Task details: Print exactly the line that contains "At what coordinates", then every following line through the end of the material; include nothing else and no pictures.
Start of Provided material
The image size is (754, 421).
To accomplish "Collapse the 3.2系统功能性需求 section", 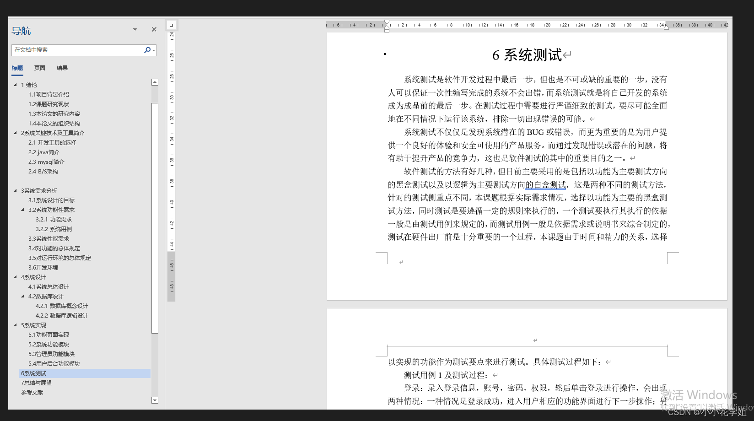I will coord(22,210).
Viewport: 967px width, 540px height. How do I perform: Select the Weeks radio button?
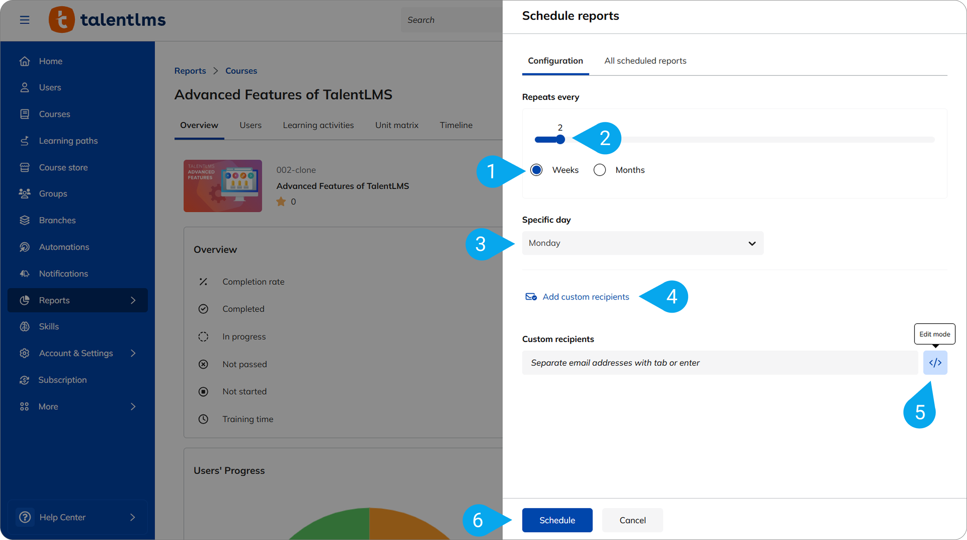pos(536,170)
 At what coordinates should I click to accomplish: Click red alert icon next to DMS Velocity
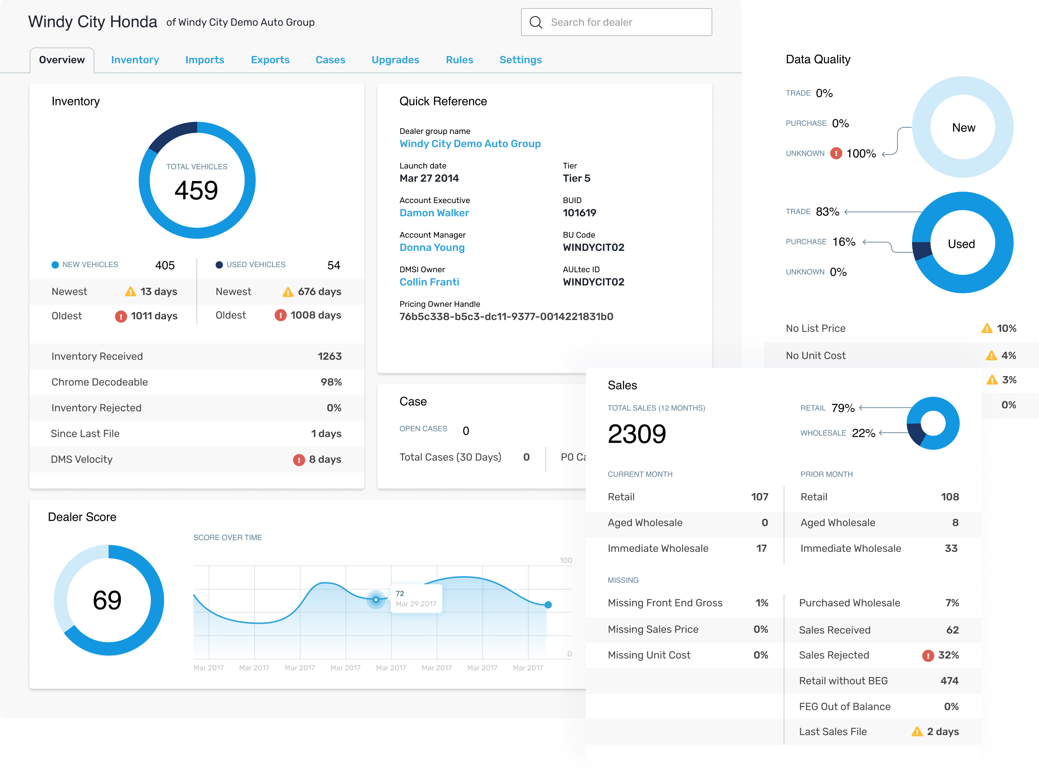tap(299, 460)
End of Provided material
Output for this task:
 At what coordinates should I click to accomplish: Click red alert icon next to DMS Velocity
tap(299, 460)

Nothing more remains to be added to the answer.